As primeiras eleições livres no dia 25 de Abril de 1975, um ano depois da madrugada da revolução, tiveram longas filas de gente, desde manhã cedo, à espera de votarem. A afluência às urnas foi de 91,66% dos recenseados, percentagem nunca mais conseguida. “A estreia de um povo inteiro na escolha dos partidos que iriam formar a Assembleia Constituinte espantava os céticos nacionais e os 911 jornalistas estrangeiros, provenientes de 45 países, acreditados para cobrir as eleições portuguesas”, como sublinhou o jornalista Fernando Madaíl num artigo recente no Expresso.

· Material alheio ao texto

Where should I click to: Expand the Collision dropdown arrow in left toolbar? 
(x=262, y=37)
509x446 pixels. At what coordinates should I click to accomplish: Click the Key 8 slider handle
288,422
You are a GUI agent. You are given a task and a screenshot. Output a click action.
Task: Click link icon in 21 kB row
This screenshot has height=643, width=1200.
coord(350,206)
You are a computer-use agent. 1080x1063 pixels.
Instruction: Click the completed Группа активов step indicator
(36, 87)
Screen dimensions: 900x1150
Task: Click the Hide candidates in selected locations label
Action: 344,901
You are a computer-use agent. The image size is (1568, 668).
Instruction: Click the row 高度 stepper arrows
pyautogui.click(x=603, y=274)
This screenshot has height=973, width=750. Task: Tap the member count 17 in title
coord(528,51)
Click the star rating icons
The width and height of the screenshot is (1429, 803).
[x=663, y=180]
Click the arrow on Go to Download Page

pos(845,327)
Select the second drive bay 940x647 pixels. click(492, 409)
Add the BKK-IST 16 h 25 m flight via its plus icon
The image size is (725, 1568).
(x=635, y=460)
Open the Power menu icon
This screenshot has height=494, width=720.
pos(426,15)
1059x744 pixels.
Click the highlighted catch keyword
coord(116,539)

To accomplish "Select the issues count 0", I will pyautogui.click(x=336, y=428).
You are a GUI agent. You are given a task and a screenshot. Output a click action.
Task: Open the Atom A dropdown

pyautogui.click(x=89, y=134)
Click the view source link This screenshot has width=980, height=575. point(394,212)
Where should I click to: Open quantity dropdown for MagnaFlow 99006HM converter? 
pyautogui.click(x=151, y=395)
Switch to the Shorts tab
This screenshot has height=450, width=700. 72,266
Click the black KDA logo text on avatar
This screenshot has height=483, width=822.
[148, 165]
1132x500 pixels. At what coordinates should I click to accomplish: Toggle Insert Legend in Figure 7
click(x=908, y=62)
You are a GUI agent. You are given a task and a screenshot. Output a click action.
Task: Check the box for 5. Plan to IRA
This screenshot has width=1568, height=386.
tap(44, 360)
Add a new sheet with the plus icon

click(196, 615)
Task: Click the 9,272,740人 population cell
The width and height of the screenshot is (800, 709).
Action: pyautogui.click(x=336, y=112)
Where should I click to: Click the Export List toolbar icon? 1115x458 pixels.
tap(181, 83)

Foram precisas muitas gerações a lutar, muitas centenas de pessoas presas e torturadas e muitos mortos para termos conquistado a liberdade de palavra e de votar livremente.
Pela primeira vez, desde há quase meio século, temos um partido claramente contra a revolução democrática com uma grande votação. Não quer dizer que os seus eleitores sejam admiradores do fascismo, quer dizer que muitas promessas desta revolução, interrompida a meio, não foram cumpridas.
Vivemos, há dezenas de anos, num sistema em que a maioria das decisões económicas estão fora da decisão democrática.
As pessoas sentem a necessidade de protestar contra um sistema que dá sempre quase tudo aos mesmos, embora o seu protesto falhe, no meu entender, o alvo: não são os imigrantes, os ciganos ou as populações dos subúrbios que são culpadas deste falhanço.
A história também é feita de eleições, mas o tempo histórico não e igual ao tempo eleitoral. Continuamos a precisar de um sistema mais justo e igualitário que dê a toda a gente o que merece e é necessário. Nada acabou, com estas eleições, é apenas um pouco mais tarde. A esquerda precisará de uma longa marcha no deserto para voltar a ter a capacidade de mudar as coisas.
Tive a sorte de nascer num tempo em que pude ver o escuro e a madrugada. Mesmo quando anoitece, sei que é possível ver o sol nascer com uma claridade que varre tudo ao seu redor, nem que se tenha de cerrar os dentes e lutar por uma vida justa.